Ambassadors from Nicaragua and Honduras yesterday stressed their nations’ commitment to maintaining diplomatic ties with Taiwan, after El Salvador’s switch of allegiance to Beijing fueled doubts about the solidity of relations with allies in the region.
“We are a staunch ally of the Republic of China [Taiwan]... We have always supported Taiwan in the international arena and we hope that Taiwan can know we are its best ally,” Nicaraguan Ambassador to Taiwan William Tapia told the Taipei Times on the sidelines of an event at the embassy in Taipei to promote the new “Nicaragua, beautiful as ever” tourism campaign.
Shortly after Taiwan on Tuesday cut its 85-year-old ties with El Salvador, Tapia said he was instructed by Nicaragua’s president and vice president to meet Vice Minister of Foreign Affairs Jose Maria Liu (劉德立) to reassure him of Nicaragua’s commitment to Taiwan.

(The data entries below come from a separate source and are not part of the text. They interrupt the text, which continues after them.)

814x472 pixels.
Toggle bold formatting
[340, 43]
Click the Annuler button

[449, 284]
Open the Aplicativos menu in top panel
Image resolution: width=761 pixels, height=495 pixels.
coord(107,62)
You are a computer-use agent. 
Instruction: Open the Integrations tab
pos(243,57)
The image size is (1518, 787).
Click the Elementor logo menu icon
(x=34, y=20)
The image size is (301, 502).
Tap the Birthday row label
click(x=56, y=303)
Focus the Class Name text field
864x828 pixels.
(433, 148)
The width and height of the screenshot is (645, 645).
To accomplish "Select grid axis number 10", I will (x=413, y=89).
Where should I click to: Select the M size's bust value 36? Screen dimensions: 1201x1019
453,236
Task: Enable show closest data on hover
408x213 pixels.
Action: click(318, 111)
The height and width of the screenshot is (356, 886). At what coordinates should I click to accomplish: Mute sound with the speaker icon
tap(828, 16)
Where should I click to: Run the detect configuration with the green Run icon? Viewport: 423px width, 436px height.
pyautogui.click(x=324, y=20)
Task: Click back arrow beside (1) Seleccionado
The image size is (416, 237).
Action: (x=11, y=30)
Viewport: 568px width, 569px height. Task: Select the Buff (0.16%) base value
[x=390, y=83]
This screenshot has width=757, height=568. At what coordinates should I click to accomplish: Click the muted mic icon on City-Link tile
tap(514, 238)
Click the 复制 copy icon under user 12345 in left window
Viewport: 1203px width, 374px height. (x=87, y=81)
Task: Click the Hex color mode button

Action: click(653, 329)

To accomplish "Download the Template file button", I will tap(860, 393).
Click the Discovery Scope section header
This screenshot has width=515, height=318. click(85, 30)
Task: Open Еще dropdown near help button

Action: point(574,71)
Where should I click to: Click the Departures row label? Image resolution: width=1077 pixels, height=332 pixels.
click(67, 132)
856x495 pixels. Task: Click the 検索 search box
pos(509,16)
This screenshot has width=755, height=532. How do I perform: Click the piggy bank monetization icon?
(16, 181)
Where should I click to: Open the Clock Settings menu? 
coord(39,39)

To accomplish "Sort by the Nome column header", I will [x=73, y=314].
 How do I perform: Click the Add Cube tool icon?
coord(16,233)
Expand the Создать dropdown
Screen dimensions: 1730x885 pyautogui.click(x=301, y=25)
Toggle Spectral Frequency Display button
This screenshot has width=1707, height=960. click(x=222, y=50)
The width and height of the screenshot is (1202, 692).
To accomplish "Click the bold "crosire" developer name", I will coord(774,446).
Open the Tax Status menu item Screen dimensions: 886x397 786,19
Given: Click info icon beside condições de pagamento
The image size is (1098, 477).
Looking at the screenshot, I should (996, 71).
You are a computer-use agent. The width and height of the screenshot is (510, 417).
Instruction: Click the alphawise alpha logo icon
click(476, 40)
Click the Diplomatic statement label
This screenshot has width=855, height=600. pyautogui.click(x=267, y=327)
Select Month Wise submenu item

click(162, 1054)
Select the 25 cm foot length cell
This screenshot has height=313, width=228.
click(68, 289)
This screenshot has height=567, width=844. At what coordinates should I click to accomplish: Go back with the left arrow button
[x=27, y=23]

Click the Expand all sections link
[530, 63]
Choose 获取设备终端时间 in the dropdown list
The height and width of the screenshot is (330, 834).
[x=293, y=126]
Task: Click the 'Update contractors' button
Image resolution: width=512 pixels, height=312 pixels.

Tapia said he also expressed to Liu his nation’s hope that Taiwan would consider transferring its projects in El Salvador to Nicaragua.
Nicaraguan President Daniel Ortega at his inauguration in January last year promised President Tsai Ing-wen (蔡英文) that “as long as I am the president of Nicaragua, we will never betray Taiwan,” Tapia said.
“We are people of commitment,” he added.
Honduran Ambassador to Taiwan Rafael Fernando Sierra Quesada said ties are stable, as the two nations are working on different projects that are to benefit both sides.
“Every time that a country goes with China, Honduras is supposed to be the next one, and we are here,” Sierra told reporters via text message.
El Salvador is the fifth nation and the third Central American ally to switch recognition to Beijing since Tsai took office in May 2016, following Sao Tome and Principe, Panama, the Dominican Republic and Burkina Faso.
In related news, Chinese-language Web site Up Media on Wednesday reported that Liu, who spent the majority of his diplomatic career in Central America, might be posted to Guatemala to salvage ties, as the nation has been listed as a high-risk ally.
Guatemala’s embassy in Taiwan yesterday said that it could not comment before consulting with its government.